I love the sarcasm here on describing the suitors as ἀγήνορες (“manly” or “valorous”) while they one by one sit down in comfy chairs. Meanwhile, the slave-girl and young boy slave pour water to wash hands and mix the wine for them.

Wine grapes.

Image via Wikipedia

We see here a point that will become important later when describing the incident with Polyphemus the cyclops. Ancient Greek wine was in modern terms concentrated in the sense that the majority of the water was evaporated off before putting the wine into barrels for storage, a custom common in the ancient and especially Mediterranean world. (For example, the practice underlies a number of discussions in Gemara.) Of course, normally one would pour a bit of wine into one’s own cup and then pour water from a jug into the same cup. The “oh so manly” suitors are too lazy even to mix their own wine, something the ancient Greeks would have viewed much as we today might view an adult having someone cut up their food for them. We as the audience are supposed to be repulsed by the uncouth and effete suitors. Calling them “manly” is pointedly intended to hold up how decadent the suitors are, from the view of ancient Greek cultural norms.
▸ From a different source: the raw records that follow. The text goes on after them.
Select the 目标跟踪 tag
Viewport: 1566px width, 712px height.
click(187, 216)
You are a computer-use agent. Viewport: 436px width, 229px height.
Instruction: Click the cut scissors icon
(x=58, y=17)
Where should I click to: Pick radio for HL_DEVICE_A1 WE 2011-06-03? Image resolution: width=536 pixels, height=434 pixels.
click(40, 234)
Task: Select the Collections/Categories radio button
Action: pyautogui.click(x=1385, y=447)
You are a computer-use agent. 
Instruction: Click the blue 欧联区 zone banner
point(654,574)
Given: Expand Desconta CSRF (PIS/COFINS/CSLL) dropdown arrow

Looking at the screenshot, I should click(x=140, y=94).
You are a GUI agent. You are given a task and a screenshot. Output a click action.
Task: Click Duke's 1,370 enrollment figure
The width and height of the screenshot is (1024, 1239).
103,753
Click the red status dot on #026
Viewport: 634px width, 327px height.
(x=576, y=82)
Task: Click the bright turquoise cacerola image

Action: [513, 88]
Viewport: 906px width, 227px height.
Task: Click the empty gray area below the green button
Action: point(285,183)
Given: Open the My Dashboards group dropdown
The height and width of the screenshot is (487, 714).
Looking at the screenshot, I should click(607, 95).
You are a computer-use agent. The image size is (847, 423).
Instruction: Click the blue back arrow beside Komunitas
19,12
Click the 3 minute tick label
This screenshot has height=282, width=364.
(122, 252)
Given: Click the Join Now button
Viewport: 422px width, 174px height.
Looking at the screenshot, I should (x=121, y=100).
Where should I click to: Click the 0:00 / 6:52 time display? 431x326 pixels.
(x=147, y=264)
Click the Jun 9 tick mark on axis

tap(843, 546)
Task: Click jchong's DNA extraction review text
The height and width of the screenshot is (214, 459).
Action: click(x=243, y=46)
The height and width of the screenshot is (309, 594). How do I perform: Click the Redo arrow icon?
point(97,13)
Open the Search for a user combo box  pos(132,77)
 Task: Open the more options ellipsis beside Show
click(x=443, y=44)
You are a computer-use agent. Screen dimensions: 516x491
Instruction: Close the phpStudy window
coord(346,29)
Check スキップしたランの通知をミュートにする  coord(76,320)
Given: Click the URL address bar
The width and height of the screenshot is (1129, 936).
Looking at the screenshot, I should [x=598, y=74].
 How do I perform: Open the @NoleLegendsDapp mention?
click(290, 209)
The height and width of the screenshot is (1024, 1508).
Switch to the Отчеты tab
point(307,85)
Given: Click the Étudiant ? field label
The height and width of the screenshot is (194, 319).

The explicit reference in line 150 to a husband emphasizes the point of highlighting the suitors’ lack of manliness. These men are trying to force Penelope to marry one of them. Yet none of them behaves as a man in ancient Greek society was expected to behave so that none of them would be suitable, even if Penelope wanted to remarry in the first place. At the banquet (for which no occasion seems necessary) the suitors play and dance like children.

The herald Phemius plays his lyre beautifully but of course we are expected as the audience to consider this waste of his talents. Instead of acting as the herald of the royal house, an honorable position, Phemius is reduced to playing for a bunch of drunken louts.